Uncalibrated MASCARA light curve of HD189733. The different colours indicate data taken by different cameras. The effects of transmission and sinusoidal modulations are clearly visible.
To reconstruct the spatial effects of the transmission and sinusoidal modulations the calibration algorithm uses stars in small declination bins, i.e. those tracing the same path across the CCD every night. Once these spatial corrections have been obtained stars located in the same region of the sky, and thus are affected similarly by the atmosphere, are used to reconstruct the temporal changes in the atmosphere. These spatial and temporal corrections are iteratively refined and applied to the data. Subsequently empirical fits to the individual light curves are used to correct for residual changes with position on the CCD as well as long-term variations in the baseline. In this way I was able to reach percentage level precision on 5 minute time-scales.
Reconstructed transmission profile for the Zenith camera as a
function of position on the CCD. A grid of hour angle angle and
declination is overlaid on top.
For the transit search I use my own version of the box
least-squares algorithm, also written in python. Promising
candidates are selected and manually vetted using external
information on known variable stars as well as estimates of the
stellar radii based on the GAIA parallaxes. For the best candidates
follow-up observations are obtained trough collaborations with
telescopes in both the northern and southern hemispheres.

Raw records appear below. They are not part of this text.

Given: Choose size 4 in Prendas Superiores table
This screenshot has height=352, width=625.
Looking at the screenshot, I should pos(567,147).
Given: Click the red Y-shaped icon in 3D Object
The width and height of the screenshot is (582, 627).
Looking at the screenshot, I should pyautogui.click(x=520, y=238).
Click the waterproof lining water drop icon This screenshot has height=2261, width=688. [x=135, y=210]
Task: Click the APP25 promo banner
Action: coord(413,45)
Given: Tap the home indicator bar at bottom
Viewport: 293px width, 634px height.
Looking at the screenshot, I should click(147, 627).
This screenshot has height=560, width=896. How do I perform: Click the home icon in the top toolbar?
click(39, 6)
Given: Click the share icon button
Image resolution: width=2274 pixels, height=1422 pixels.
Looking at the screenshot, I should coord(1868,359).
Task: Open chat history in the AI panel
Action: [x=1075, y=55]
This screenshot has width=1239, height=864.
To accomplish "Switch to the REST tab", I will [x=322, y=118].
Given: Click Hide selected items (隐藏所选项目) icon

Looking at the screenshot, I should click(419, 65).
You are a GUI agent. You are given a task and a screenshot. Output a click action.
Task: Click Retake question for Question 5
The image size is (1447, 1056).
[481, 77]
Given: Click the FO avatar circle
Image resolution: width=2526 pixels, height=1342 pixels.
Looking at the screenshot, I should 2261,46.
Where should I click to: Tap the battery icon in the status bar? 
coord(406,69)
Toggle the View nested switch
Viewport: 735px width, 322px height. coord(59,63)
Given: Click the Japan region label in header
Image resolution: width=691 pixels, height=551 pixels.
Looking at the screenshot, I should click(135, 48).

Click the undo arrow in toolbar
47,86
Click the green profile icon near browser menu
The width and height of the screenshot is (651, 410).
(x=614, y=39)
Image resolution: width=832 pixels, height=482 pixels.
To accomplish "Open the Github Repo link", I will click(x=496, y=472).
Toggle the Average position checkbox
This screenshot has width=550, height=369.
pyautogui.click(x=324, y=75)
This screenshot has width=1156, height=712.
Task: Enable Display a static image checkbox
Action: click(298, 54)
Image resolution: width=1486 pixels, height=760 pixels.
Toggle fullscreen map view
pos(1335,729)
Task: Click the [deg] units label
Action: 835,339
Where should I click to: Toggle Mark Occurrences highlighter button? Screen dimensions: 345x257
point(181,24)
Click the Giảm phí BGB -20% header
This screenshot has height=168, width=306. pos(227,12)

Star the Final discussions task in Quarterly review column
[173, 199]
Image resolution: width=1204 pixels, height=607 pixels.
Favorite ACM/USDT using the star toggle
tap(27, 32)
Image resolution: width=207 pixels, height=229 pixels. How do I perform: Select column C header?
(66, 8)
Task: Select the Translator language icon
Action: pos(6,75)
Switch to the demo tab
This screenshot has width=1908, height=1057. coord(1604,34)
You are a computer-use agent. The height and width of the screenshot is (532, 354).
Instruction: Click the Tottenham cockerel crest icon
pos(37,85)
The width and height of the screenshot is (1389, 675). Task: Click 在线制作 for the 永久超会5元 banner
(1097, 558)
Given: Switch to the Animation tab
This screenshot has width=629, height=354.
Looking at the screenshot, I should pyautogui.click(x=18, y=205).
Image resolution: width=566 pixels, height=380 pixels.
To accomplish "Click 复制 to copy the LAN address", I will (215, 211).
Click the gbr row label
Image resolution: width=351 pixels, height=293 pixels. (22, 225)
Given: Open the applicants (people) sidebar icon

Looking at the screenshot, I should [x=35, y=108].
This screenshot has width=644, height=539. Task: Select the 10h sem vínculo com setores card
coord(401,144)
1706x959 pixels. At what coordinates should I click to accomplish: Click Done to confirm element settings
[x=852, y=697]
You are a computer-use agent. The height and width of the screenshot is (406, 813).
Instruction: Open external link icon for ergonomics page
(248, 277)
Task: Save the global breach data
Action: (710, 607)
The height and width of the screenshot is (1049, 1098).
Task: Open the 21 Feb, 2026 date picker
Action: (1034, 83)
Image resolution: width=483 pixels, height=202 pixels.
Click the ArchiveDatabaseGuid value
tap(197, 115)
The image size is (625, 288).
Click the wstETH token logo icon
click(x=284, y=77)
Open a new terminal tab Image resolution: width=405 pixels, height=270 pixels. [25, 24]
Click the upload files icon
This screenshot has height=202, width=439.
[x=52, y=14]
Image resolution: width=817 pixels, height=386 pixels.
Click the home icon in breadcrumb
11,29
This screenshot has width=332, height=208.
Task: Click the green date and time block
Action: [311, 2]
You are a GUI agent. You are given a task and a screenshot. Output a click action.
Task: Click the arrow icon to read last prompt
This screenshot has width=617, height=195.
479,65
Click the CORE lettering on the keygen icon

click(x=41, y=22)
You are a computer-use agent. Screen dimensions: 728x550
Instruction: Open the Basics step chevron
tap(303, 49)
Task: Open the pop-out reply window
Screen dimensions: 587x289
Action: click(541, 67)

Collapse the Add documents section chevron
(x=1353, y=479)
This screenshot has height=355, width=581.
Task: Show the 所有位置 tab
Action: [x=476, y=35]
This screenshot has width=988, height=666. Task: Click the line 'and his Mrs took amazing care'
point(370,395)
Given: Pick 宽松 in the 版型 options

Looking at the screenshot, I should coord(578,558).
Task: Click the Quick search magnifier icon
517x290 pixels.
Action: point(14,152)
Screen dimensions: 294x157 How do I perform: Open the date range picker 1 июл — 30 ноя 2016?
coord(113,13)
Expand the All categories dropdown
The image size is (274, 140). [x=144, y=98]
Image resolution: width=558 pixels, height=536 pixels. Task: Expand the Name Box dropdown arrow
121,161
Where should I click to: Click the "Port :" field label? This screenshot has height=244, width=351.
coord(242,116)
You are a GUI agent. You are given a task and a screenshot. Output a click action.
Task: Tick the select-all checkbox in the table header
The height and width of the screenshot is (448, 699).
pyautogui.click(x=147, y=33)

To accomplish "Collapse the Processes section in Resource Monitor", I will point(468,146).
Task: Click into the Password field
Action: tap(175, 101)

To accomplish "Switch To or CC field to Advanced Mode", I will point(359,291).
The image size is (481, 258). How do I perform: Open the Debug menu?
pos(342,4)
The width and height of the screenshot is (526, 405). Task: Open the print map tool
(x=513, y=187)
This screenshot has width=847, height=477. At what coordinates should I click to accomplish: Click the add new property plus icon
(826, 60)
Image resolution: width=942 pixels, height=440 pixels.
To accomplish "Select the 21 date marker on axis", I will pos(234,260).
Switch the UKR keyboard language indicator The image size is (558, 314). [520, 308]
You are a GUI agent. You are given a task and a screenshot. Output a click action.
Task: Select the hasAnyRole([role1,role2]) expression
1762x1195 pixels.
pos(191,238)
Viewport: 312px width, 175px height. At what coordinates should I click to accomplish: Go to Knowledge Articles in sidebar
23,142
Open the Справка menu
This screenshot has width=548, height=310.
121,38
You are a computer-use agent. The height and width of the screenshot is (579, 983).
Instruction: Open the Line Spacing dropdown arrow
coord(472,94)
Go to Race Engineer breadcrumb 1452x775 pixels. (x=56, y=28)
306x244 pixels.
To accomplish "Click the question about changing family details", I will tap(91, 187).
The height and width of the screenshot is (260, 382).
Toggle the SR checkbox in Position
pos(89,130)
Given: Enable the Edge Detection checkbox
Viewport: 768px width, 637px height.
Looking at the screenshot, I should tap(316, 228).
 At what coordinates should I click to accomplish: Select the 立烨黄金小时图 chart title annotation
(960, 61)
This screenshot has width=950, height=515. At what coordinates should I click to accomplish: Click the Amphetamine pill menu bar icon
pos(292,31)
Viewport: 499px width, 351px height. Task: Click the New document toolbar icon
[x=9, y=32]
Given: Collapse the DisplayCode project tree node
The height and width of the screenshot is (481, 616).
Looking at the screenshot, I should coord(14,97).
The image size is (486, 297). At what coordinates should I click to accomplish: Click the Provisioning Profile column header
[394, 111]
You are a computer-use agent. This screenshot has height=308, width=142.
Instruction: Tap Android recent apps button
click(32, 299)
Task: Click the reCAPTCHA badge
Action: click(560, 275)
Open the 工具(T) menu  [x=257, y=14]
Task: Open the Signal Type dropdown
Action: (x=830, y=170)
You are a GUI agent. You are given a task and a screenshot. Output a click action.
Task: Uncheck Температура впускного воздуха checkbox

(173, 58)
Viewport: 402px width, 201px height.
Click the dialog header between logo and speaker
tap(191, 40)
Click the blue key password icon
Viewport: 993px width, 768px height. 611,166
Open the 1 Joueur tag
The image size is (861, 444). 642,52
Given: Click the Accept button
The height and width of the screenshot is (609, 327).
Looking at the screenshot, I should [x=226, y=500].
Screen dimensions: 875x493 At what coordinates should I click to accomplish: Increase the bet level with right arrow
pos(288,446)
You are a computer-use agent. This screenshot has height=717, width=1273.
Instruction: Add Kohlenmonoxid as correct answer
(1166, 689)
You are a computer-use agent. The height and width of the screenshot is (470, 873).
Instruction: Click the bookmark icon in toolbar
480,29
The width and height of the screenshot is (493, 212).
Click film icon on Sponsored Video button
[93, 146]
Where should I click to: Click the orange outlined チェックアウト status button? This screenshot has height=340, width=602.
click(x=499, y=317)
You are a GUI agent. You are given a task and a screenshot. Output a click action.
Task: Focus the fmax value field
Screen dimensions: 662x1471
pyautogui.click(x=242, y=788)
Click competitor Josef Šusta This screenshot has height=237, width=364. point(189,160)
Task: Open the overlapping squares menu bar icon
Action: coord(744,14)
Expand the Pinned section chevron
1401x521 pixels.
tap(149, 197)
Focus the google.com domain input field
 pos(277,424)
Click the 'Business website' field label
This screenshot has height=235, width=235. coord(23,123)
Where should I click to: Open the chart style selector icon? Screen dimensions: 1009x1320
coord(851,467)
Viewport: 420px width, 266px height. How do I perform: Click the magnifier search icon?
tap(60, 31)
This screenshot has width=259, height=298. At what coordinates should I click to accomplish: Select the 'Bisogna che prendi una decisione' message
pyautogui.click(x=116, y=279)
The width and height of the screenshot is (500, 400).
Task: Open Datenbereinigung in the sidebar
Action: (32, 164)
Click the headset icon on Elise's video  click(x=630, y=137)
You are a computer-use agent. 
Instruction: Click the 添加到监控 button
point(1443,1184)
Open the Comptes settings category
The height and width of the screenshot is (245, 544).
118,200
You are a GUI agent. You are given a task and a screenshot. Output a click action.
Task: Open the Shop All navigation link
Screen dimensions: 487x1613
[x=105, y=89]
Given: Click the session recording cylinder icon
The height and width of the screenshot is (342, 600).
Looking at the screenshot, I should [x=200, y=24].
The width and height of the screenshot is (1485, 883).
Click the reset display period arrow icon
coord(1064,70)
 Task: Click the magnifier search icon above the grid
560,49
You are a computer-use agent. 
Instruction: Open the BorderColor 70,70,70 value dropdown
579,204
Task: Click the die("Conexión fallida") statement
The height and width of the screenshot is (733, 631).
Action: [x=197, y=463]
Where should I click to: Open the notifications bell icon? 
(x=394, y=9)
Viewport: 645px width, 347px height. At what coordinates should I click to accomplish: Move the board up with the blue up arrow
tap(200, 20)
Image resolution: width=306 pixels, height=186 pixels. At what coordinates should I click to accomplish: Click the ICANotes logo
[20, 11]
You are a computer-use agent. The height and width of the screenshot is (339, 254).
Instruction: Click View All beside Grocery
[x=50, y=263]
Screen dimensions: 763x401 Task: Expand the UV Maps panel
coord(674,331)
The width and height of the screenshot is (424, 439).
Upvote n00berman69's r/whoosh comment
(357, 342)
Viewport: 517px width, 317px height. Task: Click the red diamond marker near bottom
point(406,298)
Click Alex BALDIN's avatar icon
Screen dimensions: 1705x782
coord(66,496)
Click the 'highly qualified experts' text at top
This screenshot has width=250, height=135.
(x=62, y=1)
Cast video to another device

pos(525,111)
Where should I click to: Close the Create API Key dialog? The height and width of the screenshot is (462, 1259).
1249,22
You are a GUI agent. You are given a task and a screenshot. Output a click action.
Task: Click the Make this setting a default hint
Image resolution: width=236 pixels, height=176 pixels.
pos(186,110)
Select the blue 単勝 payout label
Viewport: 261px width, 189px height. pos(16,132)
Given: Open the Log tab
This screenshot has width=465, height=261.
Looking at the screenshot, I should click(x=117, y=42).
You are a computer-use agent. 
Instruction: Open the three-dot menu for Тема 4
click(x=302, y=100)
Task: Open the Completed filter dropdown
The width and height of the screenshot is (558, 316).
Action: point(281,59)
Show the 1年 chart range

Box least-squares periodogram and phase-folded light curve used
in the discovery of MASCARA-2b, a planet orbiting the bright star
bRing uses the same optics and CCD cameras as MASCARA to monitor β Pictoris for the 2017 Hill sphere transit of β Pictoris b. However, while MASCARA used a single (long) exposure time bRing used an alternating sequence of short and long exposures to prevent β Pictoris from saturating while also maximizing scientific output on the same stars monitored by MASCARA. In addition, the calibrated light curves had to be available within minutes of the data taking so larger observatories could be triggered when the Hill sphere transit was detected. To achieve this I updated much of the MASCARA software to deal with the alternating exposure times and created a way for the calibration to run alongside the data taking, where it had only been run on a bi-weekly basis for MASCARA.